Formation fluids including pyrolyzation fluids may be produced from the formation. The pyrolyzation fluids may include, but are not limited to, hydrocarbons, hydrogen, carbon dioxide, carbon monoxide, hydrogen sulfide, ammonia, nitrogen, water, and mixtures thereof. As the temperature of the formation increases, the amount of condensable hydrocarbons in the produced formation fluid tends to decrease. At high temperatures, the formation may produce mostly methane and/or hydrogen. If a hydrocarbon containing formation is heated throughout an entire pyrolysis range, the formation may produce only small amounts of hydrogen towards an upper limit of the pyrolysis range. After all of the available hydrogen is depleted, a minimal amount of fluid production from the formation will typically occur.

*Stated exercise 1*
Quote the records from the line containing "Open the shopping bag cart" through the end of the records, reproducing every line in that stretch word for word.

Entries from a dataset:
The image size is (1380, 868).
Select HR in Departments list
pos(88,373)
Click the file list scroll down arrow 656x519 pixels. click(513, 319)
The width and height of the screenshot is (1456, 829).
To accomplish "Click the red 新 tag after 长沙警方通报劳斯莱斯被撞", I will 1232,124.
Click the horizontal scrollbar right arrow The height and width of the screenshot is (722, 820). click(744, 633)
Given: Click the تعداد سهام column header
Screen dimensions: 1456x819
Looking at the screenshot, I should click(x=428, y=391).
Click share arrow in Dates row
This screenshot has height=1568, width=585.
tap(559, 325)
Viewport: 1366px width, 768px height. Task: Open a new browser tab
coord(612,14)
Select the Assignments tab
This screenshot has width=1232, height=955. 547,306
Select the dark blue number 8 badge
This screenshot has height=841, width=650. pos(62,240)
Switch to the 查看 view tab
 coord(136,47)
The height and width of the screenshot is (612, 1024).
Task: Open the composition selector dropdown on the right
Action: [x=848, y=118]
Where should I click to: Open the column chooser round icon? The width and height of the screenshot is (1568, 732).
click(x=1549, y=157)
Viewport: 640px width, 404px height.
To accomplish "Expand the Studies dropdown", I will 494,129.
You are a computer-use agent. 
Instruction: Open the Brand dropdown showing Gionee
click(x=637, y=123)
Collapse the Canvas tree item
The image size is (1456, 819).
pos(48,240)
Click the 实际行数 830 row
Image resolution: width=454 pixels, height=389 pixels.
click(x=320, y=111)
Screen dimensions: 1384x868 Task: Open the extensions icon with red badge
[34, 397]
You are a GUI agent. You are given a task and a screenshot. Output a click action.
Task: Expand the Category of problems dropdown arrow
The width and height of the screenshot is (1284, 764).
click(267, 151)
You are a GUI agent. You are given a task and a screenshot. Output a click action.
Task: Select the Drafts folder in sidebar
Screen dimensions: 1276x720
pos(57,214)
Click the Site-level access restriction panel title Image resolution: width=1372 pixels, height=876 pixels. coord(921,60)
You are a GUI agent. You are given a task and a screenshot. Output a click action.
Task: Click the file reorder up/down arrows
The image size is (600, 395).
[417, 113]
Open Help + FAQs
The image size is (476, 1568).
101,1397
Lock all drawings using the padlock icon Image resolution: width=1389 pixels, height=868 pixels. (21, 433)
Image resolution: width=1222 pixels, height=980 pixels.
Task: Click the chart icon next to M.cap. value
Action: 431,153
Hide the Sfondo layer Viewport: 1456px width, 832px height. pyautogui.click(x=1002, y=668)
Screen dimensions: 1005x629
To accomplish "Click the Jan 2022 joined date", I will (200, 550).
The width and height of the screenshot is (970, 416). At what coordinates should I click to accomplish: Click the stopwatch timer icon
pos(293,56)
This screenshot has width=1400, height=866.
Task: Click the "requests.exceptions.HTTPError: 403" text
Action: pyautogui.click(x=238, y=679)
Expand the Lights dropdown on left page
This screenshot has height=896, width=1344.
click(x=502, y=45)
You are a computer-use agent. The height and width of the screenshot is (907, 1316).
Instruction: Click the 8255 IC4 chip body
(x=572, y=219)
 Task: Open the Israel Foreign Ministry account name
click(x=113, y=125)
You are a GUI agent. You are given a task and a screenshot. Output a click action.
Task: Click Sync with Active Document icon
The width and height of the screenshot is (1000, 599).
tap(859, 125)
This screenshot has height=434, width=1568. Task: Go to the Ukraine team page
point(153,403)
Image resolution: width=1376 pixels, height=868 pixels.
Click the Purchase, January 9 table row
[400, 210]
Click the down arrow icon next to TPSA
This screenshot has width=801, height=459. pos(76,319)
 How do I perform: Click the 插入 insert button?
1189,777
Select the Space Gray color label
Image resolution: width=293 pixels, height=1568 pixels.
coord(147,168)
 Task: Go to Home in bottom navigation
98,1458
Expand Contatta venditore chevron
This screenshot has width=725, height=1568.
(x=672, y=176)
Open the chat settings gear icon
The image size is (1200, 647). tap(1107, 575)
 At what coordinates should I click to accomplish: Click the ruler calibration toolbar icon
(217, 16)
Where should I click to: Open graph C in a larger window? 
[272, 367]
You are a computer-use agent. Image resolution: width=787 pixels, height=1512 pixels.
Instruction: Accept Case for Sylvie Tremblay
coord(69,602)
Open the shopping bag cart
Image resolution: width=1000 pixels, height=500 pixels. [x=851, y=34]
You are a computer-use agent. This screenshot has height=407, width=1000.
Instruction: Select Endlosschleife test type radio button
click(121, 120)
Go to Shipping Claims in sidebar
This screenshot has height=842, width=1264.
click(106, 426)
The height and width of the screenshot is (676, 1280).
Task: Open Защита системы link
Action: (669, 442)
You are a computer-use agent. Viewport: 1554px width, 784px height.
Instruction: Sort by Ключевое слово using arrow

*Stated exercise 2*
According to the passage on formation fluids, what does the formation produce mostly at high temperatures?

*Expected answer 1*
Open the shopping bag cart
Image resolution: width=1000 pixels, height=500 pixels. [x=851, y=34]
You are a computer-use agent. This screenshot has height=407, width=1000.
Instruction: Select Endlosschleife test type radio button
click(121, 120)
Go to Shipping Claims in sidebar
This screenshot has height=842, width=1264.
click(106, 426)
The height and width of the screenshot is (676, 1280).
Task: Open Защита системы link
Action: (669, 442)
You are a computer-use agent. Viewport: 1554px width, 784px height.
Instruction: Sort by Ключевое слово using arrow

*Expected answer 2*
Mostly methane and/or hydrogen.